Coal producers at home will have to struggle hard to cut production cost so as to remain competitive against foreign suppliers, say experts
By Sai Nikesh
International coal prices have declined to a 12-year-low as a result of weak global demand and the ongoing economic slowdown. The fall in coal prices is being attributed to rise in coal exports from Australia and sharp fall in demand from major importers like the United States, India, and China.
Although India is the net importer of the mineral fuel, falling global prices are likely to hit the India’s domestic coal production, say experts. In case of continuous fall, Indian coal producers, mainly the government-owned Coal India Ltd (CIL), will have to struggle hard to cut their production cost so as to remain competitive against foreign suppliers.
“Fall in coal prices in the international market is a threat to Indian coal industry, particularly in public sector. The only solution is to improve productivity as per the Australian standards i.e., nearly 100 tonne/ man shift from the present 2-3 tonne/man shift. This will ultimately result in low cost of production and competition to international prices,” M S Venkata Ramayya, General Manager, The Singareni Collieries Company Ltd (SCCL), senior Vice-President of Coal Mines Officer’s Association Of India (CMOAI).
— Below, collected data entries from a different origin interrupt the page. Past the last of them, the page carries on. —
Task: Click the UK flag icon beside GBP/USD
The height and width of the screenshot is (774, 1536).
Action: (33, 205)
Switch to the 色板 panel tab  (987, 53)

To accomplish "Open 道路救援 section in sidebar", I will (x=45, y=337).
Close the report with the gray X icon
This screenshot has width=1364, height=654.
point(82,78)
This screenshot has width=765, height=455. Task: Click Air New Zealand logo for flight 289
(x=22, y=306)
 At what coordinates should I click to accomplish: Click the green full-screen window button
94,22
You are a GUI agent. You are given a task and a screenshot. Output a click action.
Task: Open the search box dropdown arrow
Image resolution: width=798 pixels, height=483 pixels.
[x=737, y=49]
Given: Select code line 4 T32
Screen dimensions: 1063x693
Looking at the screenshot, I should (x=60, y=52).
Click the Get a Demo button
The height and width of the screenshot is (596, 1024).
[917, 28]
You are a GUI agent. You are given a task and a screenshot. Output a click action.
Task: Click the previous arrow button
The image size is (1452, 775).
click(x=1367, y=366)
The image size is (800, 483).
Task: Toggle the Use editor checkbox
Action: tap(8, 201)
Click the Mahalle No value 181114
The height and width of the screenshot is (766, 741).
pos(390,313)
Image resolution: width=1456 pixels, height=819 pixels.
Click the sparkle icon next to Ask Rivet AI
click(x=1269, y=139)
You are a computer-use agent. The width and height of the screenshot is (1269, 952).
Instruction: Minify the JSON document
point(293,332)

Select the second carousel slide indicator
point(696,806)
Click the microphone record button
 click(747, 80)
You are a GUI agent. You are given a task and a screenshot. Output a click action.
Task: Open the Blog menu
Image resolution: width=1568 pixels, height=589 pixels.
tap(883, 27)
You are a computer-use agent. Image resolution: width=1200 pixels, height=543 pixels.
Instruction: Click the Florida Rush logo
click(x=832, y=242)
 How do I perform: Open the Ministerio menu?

Meanwhile, Rajiv Agrawal, Secretary, Indian Captive Power Producers Association (ICPPA) informed that the Indian government is already making efforts to increase coal prices, despite the fall in international market.
“The government is planning to cancel all coal linkages excluding those meant for Independent Power Producers (IPPs) and put all the cancelled linkages, Coal India future production for auction, which will automatically lead to price rise,” he said.
Government also has the plans to auction approximately 10 million tines of coal for IPP, which means that the cost of power will go up. If government allows auction, the global competition of India as a country will be severely hampered, he noted.
Agrawal further informed that “there is already a 30% shortage in terms of quantity and because of shortfall in demand & supply, the entire coal block options are showing quotations that are in parity with the import landed price.”
Governments across the world are supporting the industry in such a way that their cost of production is minimized, he said, citing examples of China which gives up to $200 subsidy to aluminium industry, for which 40-60% input cost is coal-based power.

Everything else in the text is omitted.